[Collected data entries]
——————————

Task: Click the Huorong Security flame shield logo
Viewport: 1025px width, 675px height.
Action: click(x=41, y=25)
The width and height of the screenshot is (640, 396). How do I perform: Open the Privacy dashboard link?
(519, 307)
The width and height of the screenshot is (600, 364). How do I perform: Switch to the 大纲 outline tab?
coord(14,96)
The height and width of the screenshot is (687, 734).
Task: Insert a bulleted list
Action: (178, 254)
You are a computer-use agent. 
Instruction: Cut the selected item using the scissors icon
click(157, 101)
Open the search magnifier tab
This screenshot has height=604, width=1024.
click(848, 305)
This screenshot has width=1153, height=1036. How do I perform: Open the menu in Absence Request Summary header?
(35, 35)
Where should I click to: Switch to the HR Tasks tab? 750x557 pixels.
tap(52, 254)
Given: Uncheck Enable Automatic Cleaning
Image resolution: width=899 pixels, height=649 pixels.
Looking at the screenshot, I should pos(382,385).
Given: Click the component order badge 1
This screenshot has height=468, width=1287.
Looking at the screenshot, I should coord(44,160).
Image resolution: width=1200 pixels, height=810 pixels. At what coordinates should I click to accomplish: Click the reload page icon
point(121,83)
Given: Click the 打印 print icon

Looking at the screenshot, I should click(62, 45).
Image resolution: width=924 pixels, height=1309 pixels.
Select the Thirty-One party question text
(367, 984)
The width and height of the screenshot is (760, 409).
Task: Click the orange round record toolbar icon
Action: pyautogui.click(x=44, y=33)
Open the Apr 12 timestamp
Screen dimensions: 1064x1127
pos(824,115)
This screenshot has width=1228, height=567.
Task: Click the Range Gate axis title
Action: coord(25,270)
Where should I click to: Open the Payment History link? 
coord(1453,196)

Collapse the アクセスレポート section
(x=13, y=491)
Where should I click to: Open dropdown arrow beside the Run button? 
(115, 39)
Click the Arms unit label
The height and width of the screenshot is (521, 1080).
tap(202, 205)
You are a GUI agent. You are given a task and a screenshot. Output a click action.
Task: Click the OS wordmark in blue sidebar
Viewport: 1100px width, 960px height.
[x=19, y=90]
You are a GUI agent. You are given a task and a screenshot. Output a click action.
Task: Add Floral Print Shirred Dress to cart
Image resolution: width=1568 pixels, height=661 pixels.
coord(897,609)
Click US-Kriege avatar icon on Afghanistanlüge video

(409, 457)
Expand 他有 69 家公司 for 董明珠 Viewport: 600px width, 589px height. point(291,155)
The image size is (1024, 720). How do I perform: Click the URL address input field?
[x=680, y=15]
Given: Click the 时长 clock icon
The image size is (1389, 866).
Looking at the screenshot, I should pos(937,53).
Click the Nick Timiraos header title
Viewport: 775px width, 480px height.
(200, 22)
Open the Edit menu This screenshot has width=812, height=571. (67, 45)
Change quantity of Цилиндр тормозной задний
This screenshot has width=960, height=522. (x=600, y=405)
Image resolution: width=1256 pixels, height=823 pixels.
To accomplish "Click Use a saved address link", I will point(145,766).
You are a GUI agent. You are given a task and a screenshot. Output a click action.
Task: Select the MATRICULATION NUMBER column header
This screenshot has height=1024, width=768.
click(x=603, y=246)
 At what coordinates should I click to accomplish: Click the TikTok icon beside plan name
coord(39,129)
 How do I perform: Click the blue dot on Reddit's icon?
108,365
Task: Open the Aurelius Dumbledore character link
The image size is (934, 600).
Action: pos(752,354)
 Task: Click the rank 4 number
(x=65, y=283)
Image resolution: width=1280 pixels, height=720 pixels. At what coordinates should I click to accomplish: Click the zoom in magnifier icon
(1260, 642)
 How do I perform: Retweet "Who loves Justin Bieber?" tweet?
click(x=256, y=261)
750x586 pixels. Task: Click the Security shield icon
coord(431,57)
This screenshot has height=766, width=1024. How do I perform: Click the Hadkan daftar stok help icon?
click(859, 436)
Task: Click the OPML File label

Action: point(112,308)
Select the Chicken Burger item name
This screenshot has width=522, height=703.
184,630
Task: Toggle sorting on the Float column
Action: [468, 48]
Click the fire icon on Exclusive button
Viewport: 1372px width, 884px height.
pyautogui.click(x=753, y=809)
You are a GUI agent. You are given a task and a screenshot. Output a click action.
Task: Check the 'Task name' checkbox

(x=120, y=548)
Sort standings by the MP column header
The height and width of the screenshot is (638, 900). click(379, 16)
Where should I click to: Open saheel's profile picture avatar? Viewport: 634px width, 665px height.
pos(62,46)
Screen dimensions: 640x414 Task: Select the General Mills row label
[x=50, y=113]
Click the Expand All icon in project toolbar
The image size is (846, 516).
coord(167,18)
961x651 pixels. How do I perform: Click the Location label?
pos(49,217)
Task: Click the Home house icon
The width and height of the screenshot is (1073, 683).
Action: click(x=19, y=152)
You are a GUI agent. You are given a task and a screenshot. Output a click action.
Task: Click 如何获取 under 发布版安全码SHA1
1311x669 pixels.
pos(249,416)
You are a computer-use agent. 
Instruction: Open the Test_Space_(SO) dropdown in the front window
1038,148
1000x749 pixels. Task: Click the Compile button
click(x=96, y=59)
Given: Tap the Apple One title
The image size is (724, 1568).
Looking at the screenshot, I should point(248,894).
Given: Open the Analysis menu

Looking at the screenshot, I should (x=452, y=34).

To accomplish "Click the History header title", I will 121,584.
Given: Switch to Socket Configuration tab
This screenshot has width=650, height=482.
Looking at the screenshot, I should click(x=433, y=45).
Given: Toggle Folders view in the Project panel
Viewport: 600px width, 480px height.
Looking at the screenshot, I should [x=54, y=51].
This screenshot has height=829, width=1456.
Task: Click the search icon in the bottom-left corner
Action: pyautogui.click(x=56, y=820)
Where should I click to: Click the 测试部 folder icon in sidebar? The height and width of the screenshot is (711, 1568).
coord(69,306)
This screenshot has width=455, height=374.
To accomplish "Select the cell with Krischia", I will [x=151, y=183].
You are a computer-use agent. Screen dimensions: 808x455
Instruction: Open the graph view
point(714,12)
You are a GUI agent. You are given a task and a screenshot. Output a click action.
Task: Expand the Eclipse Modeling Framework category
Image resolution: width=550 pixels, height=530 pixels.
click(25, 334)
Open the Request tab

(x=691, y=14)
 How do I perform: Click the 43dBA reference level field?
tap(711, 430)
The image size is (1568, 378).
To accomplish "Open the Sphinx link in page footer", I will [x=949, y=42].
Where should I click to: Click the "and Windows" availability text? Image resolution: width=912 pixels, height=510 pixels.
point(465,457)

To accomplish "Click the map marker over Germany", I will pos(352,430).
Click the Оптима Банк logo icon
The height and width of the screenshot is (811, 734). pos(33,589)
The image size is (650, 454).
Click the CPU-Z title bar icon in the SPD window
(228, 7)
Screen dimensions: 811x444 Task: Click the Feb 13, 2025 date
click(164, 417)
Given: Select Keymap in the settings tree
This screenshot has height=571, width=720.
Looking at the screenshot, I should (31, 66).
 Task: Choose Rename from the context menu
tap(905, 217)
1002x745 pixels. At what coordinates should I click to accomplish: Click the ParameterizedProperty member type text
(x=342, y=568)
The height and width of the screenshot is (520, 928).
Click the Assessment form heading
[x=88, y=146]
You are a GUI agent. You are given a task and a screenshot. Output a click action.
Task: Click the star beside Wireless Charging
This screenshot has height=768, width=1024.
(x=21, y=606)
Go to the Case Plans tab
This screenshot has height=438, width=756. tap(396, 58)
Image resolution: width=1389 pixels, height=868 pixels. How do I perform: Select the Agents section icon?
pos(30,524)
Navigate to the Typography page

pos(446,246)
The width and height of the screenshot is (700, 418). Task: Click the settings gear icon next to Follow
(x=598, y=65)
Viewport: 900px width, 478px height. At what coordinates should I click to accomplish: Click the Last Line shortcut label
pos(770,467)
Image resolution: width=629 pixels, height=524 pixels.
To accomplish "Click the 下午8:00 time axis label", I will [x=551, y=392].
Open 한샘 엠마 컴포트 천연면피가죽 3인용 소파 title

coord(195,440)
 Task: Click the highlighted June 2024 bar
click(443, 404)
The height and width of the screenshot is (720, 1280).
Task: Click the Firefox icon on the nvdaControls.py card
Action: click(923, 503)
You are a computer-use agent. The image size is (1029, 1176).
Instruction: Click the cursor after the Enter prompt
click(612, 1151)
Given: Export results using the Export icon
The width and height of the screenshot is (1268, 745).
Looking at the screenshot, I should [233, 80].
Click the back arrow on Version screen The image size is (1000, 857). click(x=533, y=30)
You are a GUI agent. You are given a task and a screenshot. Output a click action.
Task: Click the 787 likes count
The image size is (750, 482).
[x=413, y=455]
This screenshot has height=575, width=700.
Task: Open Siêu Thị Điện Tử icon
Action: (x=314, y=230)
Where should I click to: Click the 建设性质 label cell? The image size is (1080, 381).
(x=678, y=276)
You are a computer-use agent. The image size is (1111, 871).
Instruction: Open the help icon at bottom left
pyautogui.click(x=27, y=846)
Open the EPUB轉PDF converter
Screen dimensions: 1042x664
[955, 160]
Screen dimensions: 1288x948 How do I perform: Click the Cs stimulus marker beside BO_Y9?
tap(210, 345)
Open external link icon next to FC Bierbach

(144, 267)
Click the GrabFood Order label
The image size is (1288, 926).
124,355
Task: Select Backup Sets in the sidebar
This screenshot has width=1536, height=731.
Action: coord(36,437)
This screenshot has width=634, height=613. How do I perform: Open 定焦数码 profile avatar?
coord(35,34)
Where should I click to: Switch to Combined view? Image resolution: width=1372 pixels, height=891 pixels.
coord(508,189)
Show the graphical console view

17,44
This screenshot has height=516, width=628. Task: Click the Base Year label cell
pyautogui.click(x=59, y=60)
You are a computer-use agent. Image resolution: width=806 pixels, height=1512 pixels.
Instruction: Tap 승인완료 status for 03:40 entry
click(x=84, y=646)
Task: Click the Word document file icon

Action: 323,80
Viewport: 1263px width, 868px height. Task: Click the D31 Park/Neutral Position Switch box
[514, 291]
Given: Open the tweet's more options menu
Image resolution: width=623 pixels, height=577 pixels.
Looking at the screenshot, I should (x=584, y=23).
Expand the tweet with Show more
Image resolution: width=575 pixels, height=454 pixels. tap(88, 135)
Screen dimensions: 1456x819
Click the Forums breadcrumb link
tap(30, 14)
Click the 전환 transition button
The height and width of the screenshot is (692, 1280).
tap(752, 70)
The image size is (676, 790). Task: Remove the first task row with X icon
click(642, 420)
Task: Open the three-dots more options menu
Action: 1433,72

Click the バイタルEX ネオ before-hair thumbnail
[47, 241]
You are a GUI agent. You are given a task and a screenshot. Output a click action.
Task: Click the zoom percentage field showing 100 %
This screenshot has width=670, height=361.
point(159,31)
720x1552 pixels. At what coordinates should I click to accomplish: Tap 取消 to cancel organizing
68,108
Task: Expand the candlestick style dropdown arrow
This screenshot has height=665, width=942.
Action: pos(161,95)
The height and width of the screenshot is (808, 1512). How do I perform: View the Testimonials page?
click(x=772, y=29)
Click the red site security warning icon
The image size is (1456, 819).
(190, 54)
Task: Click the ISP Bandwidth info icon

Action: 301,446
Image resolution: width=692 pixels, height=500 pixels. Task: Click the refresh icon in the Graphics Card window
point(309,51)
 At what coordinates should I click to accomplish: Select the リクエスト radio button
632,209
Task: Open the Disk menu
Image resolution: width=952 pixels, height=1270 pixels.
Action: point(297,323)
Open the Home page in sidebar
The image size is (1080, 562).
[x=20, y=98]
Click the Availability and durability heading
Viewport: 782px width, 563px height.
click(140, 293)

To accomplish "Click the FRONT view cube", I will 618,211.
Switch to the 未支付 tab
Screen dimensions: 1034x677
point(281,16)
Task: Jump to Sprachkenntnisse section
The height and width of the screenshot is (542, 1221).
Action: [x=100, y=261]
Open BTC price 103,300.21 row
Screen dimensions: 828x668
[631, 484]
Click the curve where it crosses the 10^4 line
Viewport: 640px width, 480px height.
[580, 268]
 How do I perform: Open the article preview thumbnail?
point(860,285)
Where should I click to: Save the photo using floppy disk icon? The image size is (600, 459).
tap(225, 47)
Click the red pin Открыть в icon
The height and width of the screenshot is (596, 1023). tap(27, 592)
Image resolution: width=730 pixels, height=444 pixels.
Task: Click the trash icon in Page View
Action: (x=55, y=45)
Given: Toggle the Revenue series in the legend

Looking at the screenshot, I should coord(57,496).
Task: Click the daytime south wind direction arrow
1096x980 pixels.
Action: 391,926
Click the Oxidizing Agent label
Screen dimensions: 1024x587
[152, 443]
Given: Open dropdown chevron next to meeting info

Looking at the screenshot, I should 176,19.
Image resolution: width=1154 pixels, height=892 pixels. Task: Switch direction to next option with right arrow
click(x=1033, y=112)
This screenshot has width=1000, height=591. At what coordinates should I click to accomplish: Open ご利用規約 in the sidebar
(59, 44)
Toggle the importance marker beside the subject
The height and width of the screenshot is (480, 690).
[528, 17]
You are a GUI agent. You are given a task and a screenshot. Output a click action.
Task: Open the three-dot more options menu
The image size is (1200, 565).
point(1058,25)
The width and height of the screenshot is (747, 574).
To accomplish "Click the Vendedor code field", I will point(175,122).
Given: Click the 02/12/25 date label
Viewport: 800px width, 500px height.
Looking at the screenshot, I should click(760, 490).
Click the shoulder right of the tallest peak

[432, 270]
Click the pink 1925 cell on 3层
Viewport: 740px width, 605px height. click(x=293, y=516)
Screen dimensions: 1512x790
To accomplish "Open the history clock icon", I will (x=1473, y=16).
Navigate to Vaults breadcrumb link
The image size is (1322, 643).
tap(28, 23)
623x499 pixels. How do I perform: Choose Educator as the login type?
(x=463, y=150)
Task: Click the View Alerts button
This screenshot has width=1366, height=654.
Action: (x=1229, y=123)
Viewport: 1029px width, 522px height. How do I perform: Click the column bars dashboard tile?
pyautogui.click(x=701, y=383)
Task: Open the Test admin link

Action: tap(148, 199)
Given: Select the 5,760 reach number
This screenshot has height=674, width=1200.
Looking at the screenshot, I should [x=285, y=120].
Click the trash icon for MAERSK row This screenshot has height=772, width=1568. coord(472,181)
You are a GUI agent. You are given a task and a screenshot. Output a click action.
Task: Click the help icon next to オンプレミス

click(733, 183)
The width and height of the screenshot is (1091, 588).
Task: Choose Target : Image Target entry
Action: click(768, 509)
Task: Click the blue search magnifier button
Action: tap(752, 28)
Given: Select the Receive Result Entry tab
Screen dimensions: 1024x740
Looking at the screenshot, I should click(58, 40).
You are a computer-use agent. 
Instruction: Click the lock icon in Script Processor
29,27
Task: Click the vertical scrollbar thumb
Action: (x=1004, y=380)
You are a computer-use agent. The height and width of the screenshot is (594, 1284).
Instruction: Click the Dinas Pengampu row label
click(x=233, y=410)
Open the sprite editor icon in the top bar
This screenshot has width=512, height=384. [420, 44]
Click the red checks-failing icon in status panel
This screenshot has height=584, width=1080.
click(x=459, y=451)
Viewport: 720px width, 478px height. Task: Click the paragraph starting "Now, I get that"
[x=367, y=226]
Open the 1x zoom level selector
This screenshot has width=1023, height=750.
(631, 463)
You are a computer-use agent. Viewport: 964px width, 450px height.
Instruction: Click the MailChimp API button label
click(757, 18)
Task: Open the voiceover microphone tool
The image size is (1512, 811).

——————————

◆ **Your assignment**
Every line from the data above that contains "computer" must appear in the answer.

◆ **Task answer**
You are a computer-use agent. 
You are a computer-use agent. 
You are a computer-use agent. Screen dimensions: 808x455
You are a computer-use agent. The image size is (1029, 1176).
You are a computer-use agent. The image size is (1111, 871).
You are a computer-use agent. Image resolution: width=806 pixels, height=1512 pixels.
You are a computer-use agent. 
You are a computer-use agent. The height and width of the screenshot is (594, 1284).
You are a computer-use agent. Viewport: 964px width, 450px height.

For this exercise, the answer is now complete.